Often overlooked for the busier ports of Rafina and Piraeus is the lovely Lavrion, whose position at the tip of the Attic peninsula is swiftly being acknowledged for building strategic ferryways to the Cyclades Islands. Perhaps because it is little-known, this town retains a carefree and languid charm, existing in a bubble as if it is its own island.
What many struggle to realize is that Lavrion contributed much to the development of Athenian monuments and subsequent industrialization. Ancient history dictates that Lavrion was one of the most profitable silver mines in the region; in fact the oldest mining facilities in the world. Capable of financing the Athenian fleet that defeated the Persians, Lavrion silver also built the first railroad tracks of Greece and pioneered harbor facilities with bridges.
Today, its local mining heritage is celebrated via the Mineralogical Museum, where visitors can peruse a unique collection of minerals, crystals and other geological marvels. Lavrion’s Archaeological Museum, historical Sounion and the clifftop Temple of Poseidon also lures in historians, whereas geologists flock to study the ‘Mystery Hole’ embedded 200-feet deep. You may also be interested in the ancient amphitheater of Thorikos nearby.

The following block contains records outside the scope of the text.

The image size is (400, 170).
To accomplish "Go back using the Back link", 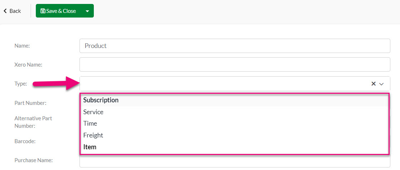I will [x=12, y=11].
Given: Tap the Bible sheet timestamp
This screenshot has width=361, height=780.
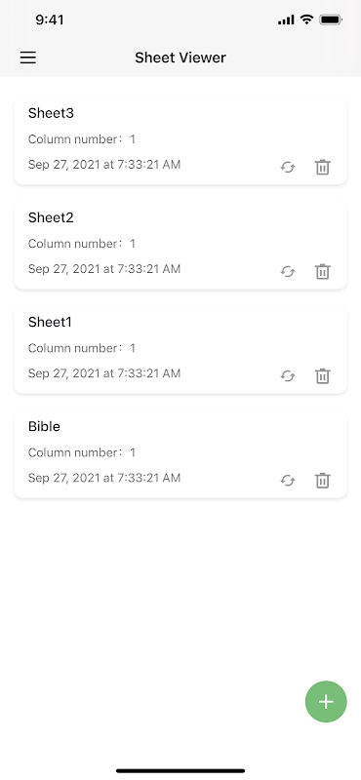Looking at the screenshot, I should (x=104, y=478).
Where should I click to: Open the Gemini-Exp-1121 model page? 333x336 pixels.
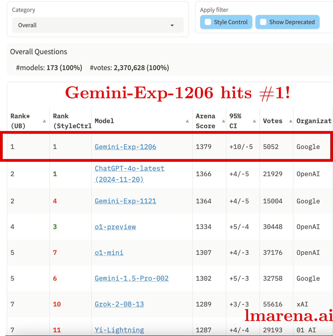coord(125,201)
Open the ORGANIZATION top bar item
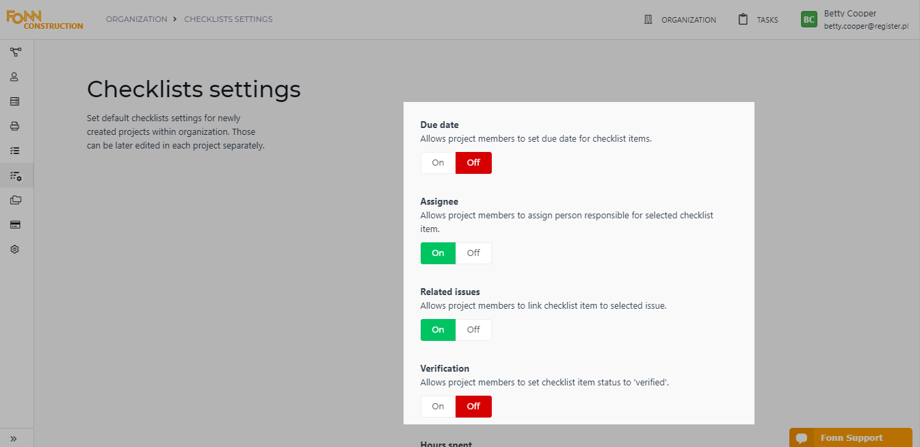Viewport: 920px width, 447px height. (680, 19)
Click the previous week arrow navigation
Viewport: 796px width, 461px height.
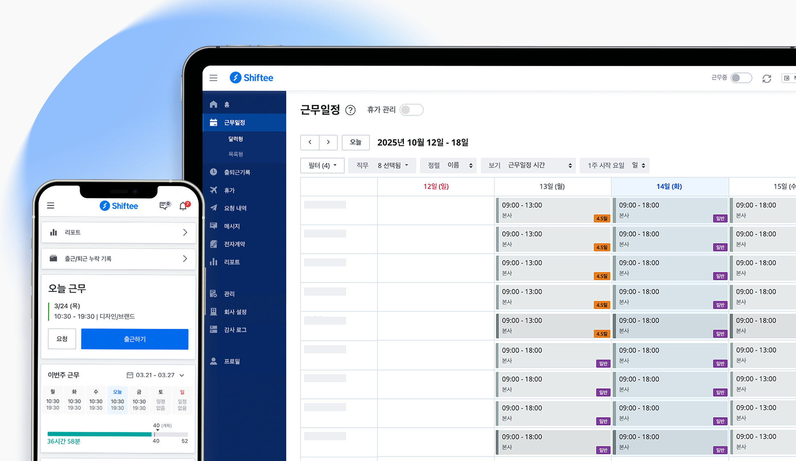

Casual visitors however, will find themselves indulging in fresh seafood at the masterful kitchens of the fish market. Take advantage of its ferry network as well; visit the story-rich Makronissos or popular resort island of Kea. Lavrion is also made for sailors, well equipped with an expansive harbor and berths for larger yachts.
Like more Greecian ports, Lavrion’s climate is relatively mild throughout the year but peaks during summer months. To make the most of your sailing itinerary, we recommend visiting between July and October as the average sea temperature averages around mid-20s for comfortable swims. If you’re planning on less water fun and more inland exploration, transitional months enjoy more temperate days.